Cognitive load assessment

  • Four sliders + one toggle + one button = six interactive elements. This is at the upper edge of "no instructions needed" but still tractable. The two-column layout helps visually group inputs.
  • Three numbers visible at once (current N, total N, CUPED-adjusted N when applicable). Acceptable.
  • The chart adds visual complexity but it is the right kind — pattern recognition, not arithmetic. Net positive for cognitive load because it offloads "what does the function look like?" from working memory to vision.

Pedagogical bias check

  • The calculator is biased toward continuous metrics and the chapter should make that clear. This is the most important gap.
  • The CUPED default of 50% reduction is realistic for typical use cases but may set up unrealistic expectations for teams with weak baseline correlations. The lesson plan should mention "0% to 70% is the typical CUPED range; 50% is a reasonable midpoint estimate."

Recommendation

Approve for use in Chapter 12 as currently implemented.

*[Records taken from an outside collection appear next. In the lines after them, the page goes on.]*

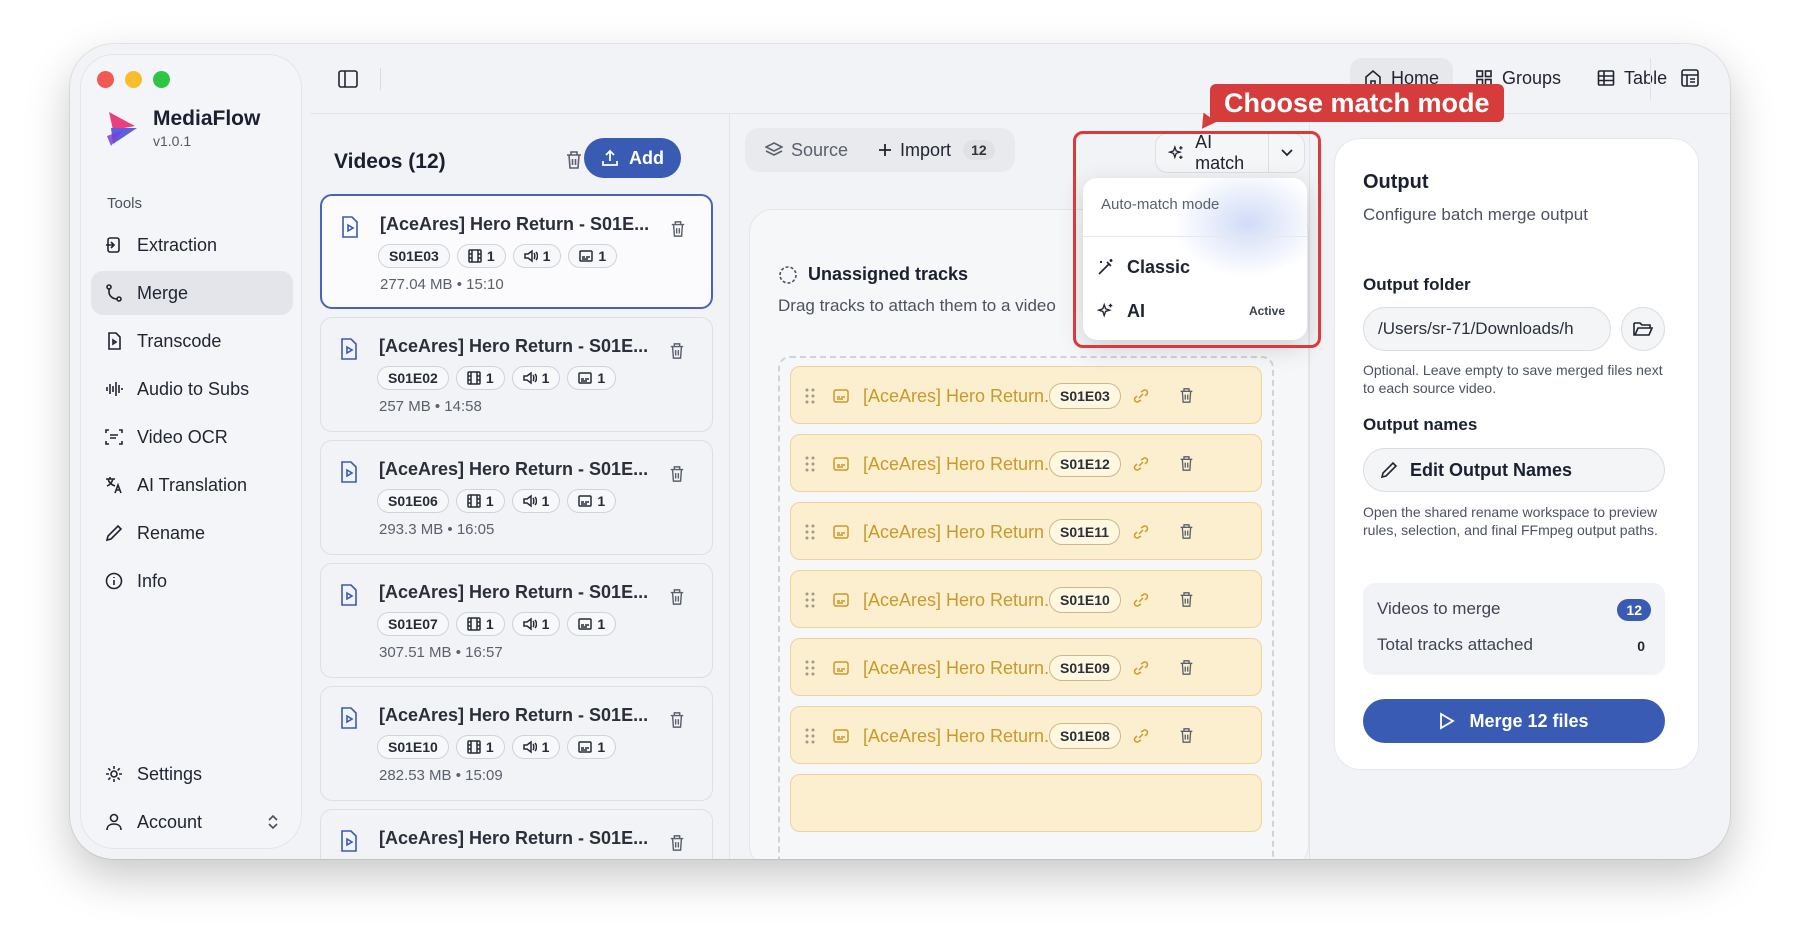 Image resolution: width=1800 pixels, height=949 pixels. Describe the element at coordinates (979, 150) in the screenshot. I see `import-count-badge: 12` at that location.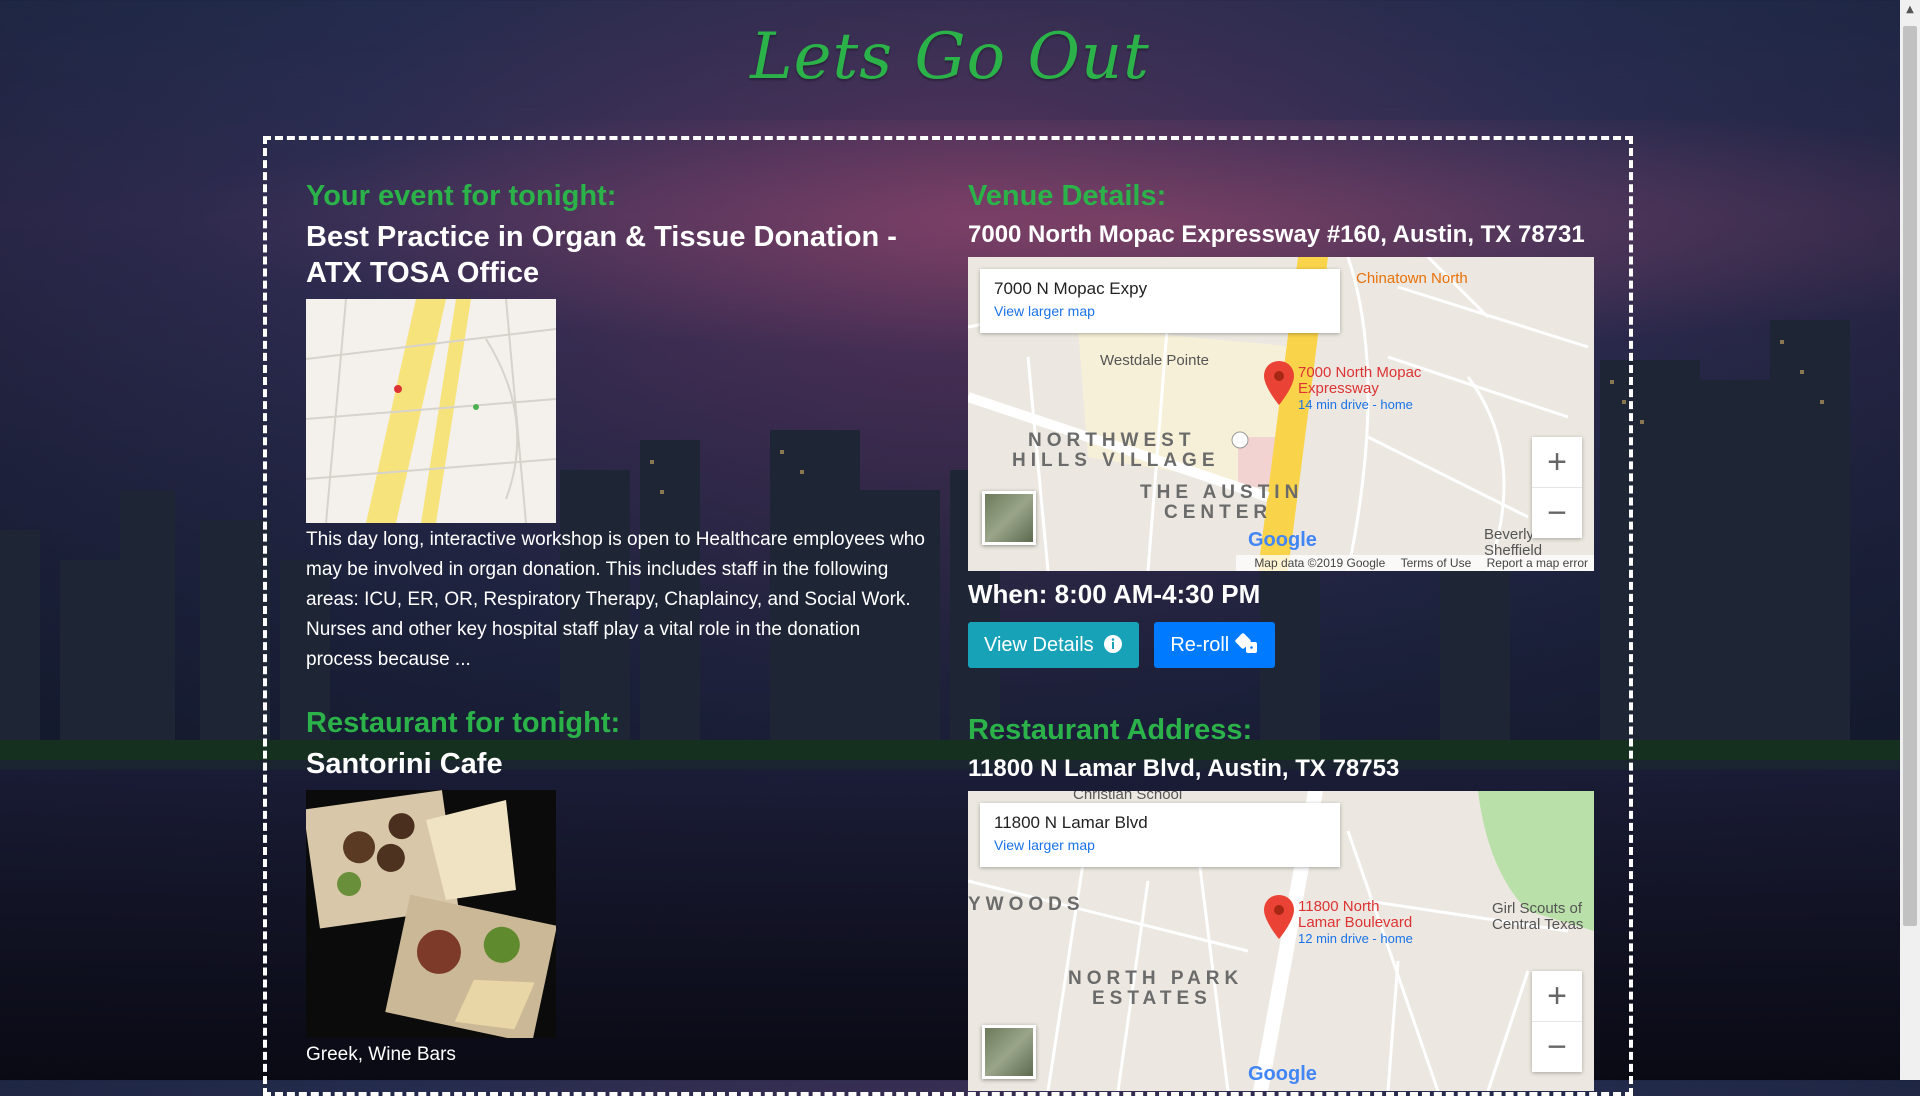 This screenshot has width=1920, height=1096. I want to click on page-scrollbar: ▲, so click(1910, 540).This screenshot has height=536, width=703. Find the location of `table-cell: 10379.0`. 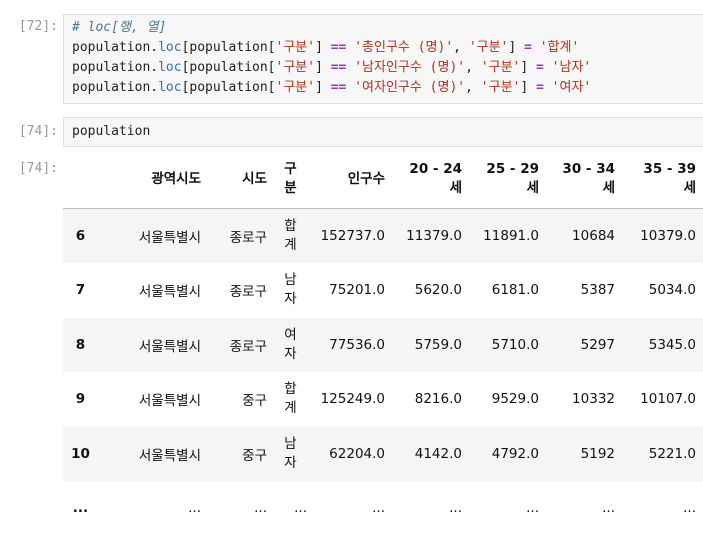

table-cell: 10379.0 is located at coordinates (668, 236).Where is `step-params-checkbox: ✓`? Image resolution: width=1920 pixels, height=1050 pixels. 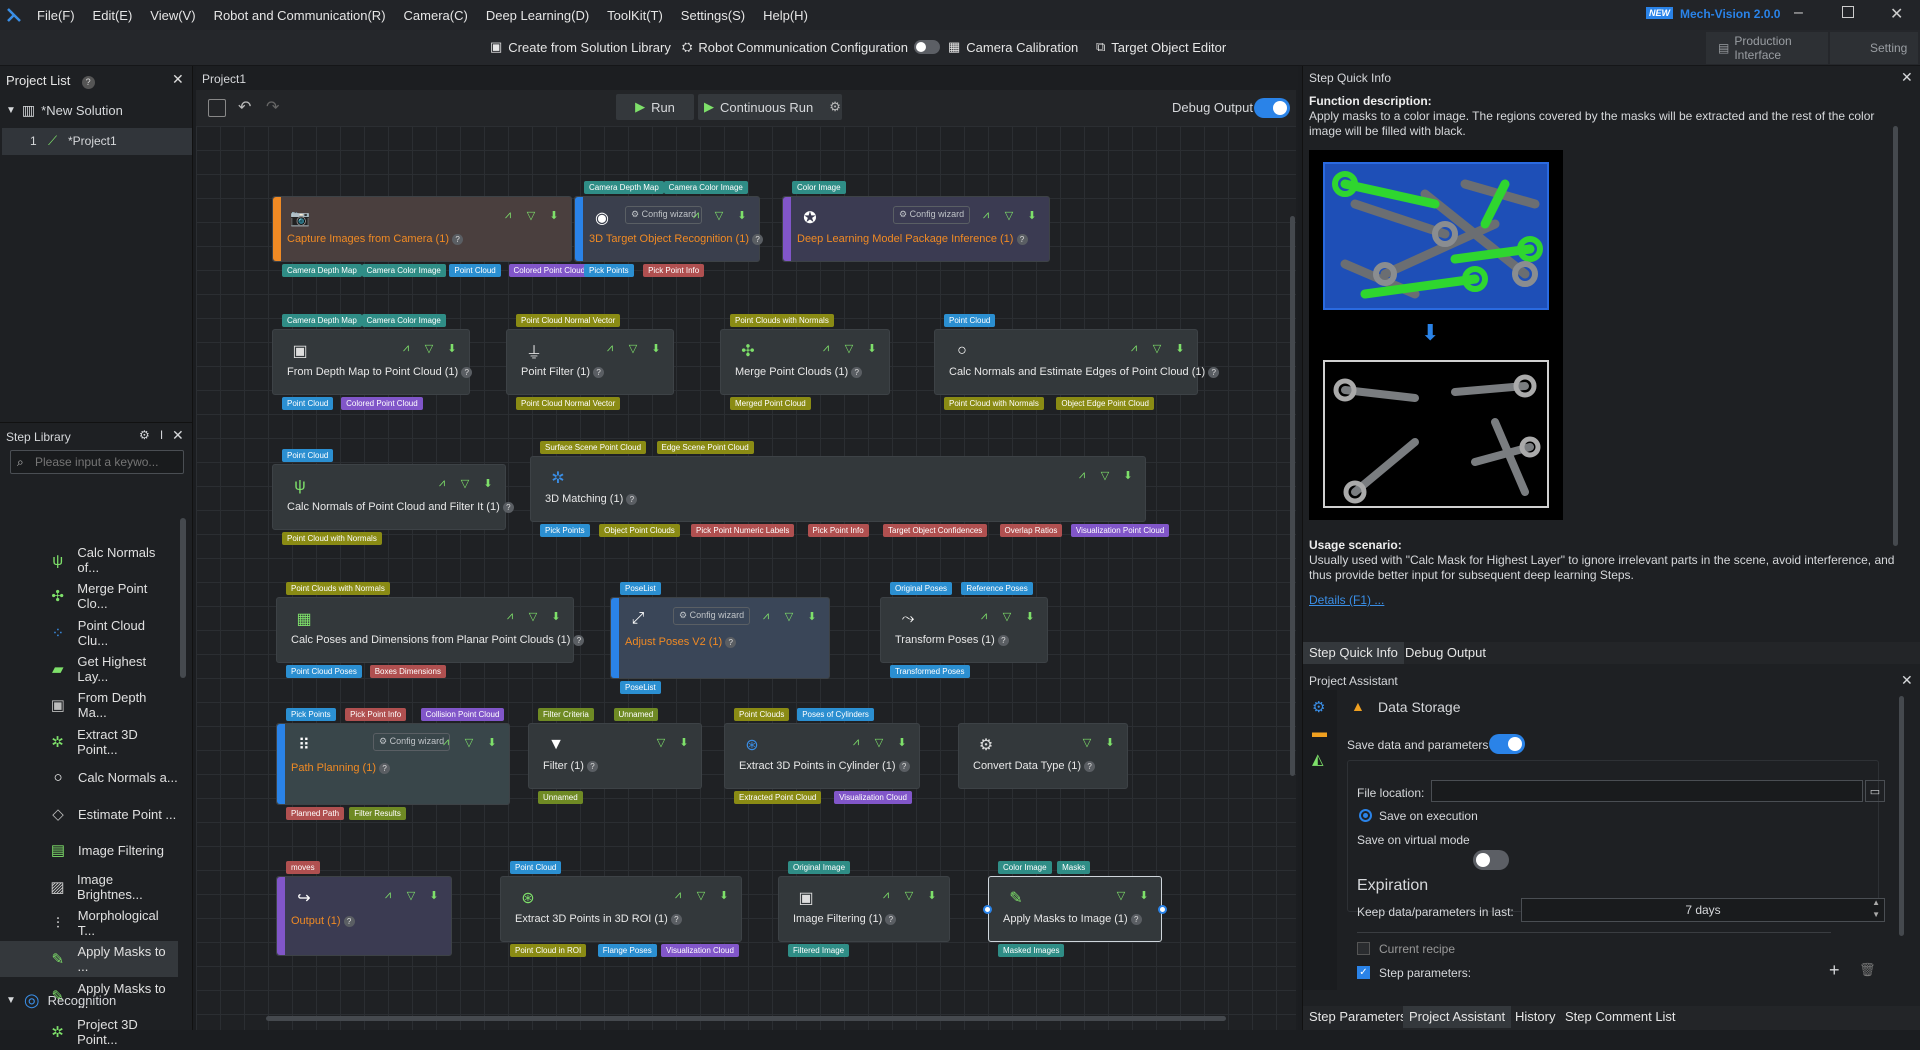
step-params-checkbox: ✓ is located at coordinates (1364, 972).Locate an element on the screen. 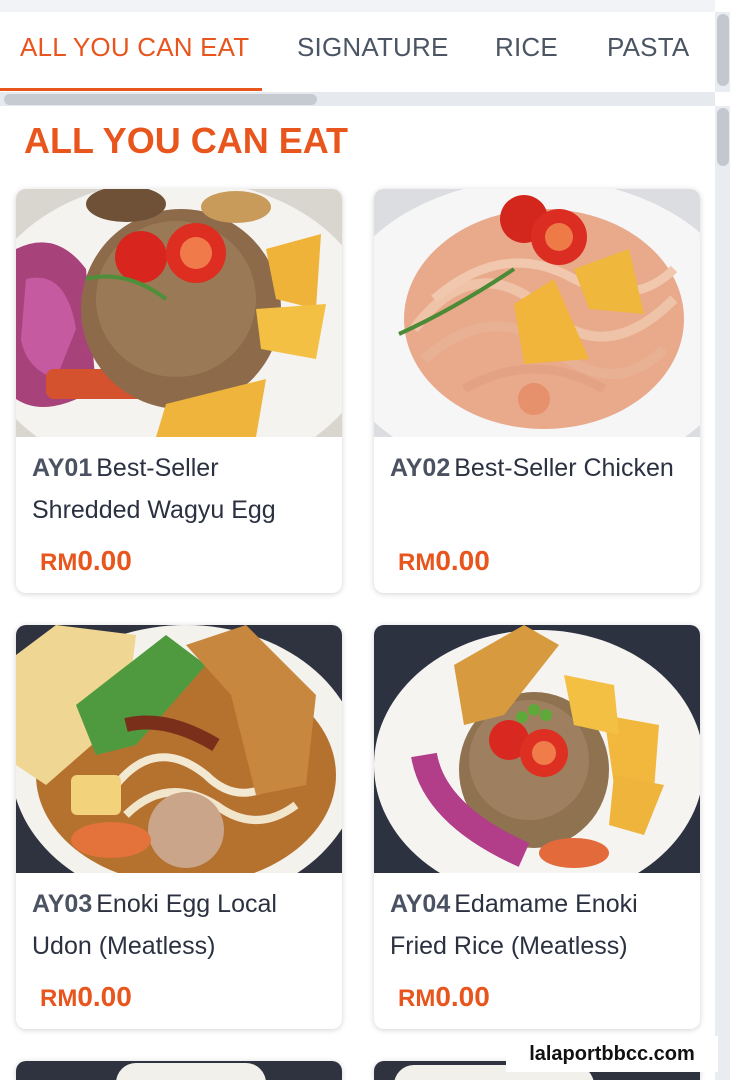  top-strip is located at coordinates (358, 6).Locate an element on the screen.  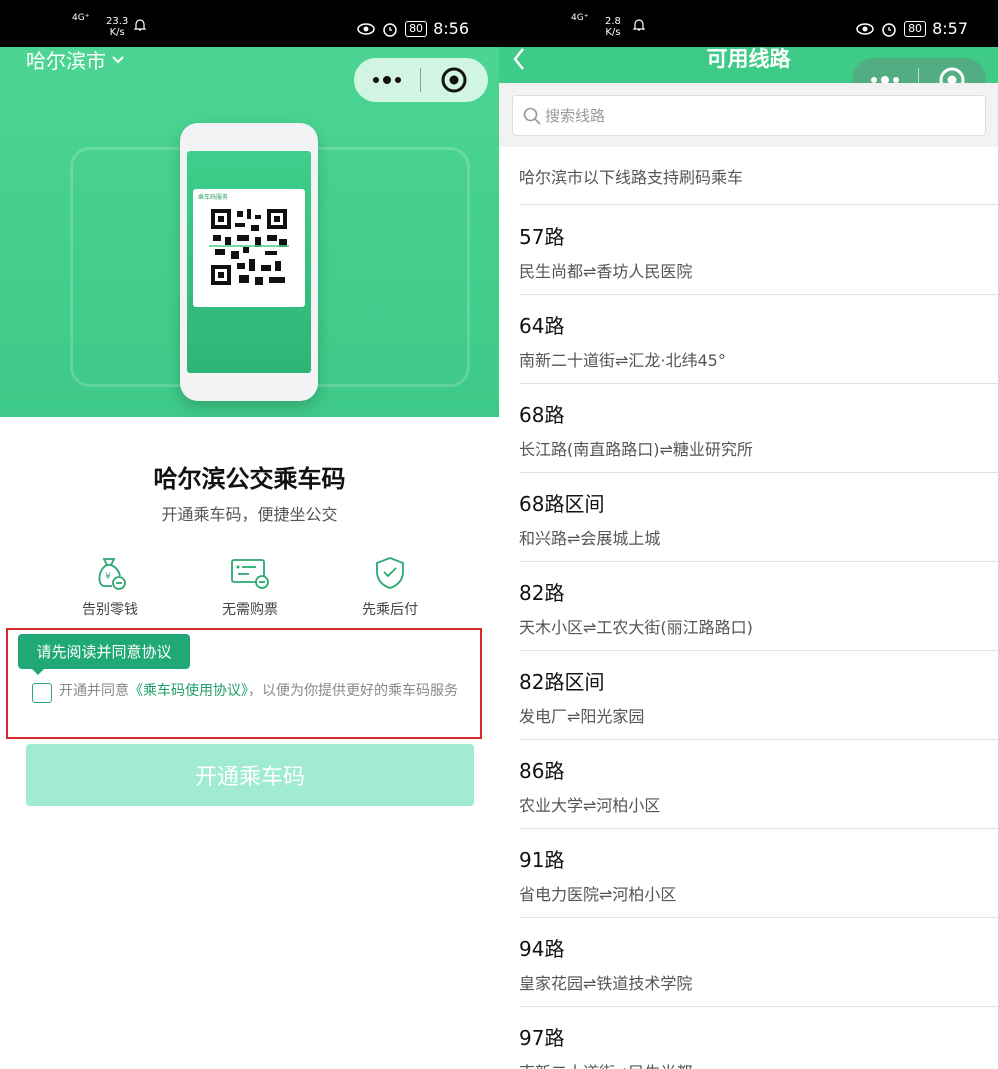
route-stops: 农业大学⇌河柏小区 is located at coordinates (590, 806).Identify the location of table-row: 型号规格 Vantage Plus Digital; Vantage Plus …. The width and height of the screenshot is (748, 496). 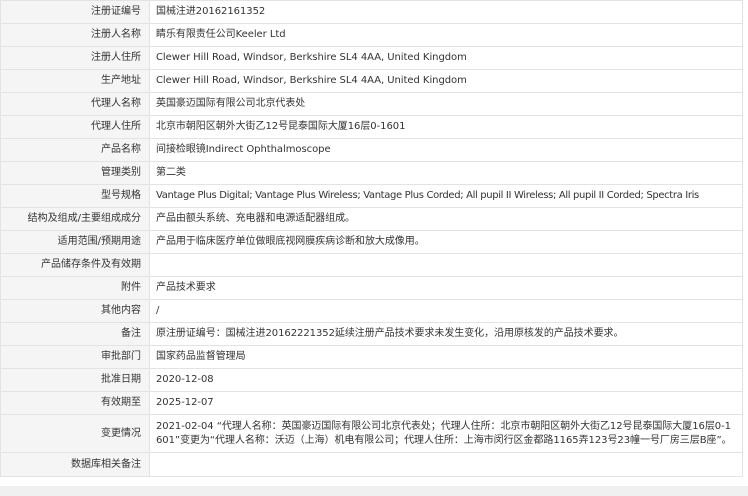
(372, 196).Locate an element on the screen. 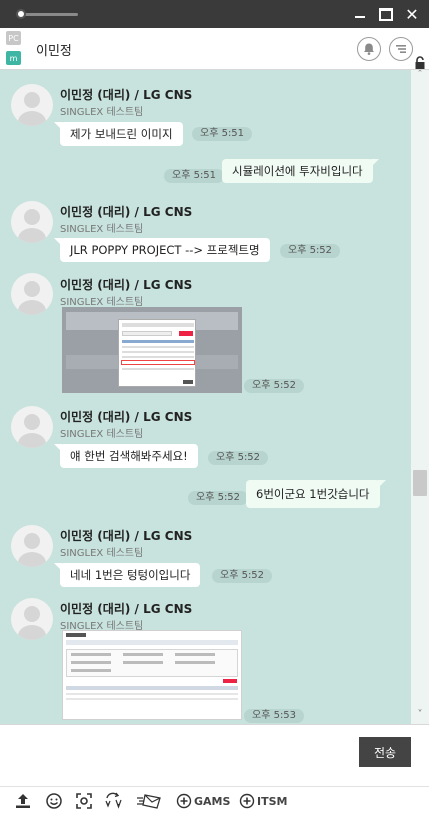  minimize-button is located at coordinates (360, 14).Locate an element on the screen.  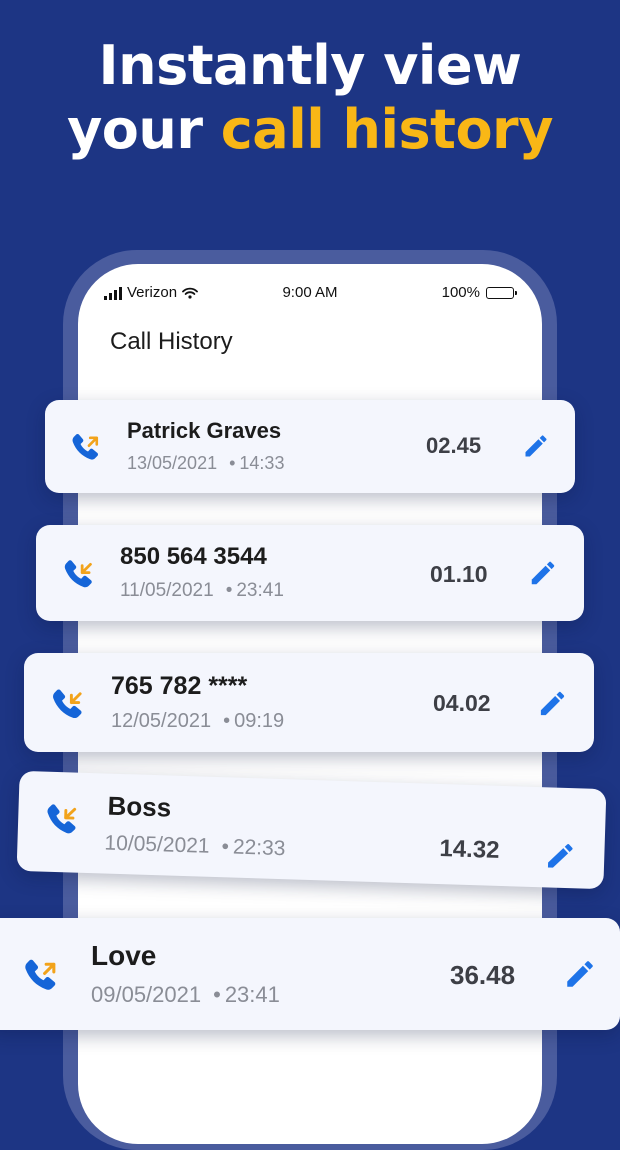
call-duration: 01.10 is located at coordinates (459, 574).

The four gaps above are real but none of them block correct learning of the L3 objective. Open follow-up tickets for:

  1. Traffic-budget overlay (highest impact, would unlock L4 progression)
  2. Proportions support or at minimum a clear note about the continuous-metric assumption
  3. Updated typical-CV guidance for LLM cost metrics

The MicroSim teaches what it claims to teach, the calculation is correct, and the inverse-square chart is the right pedagogical bet for the audience. Ship.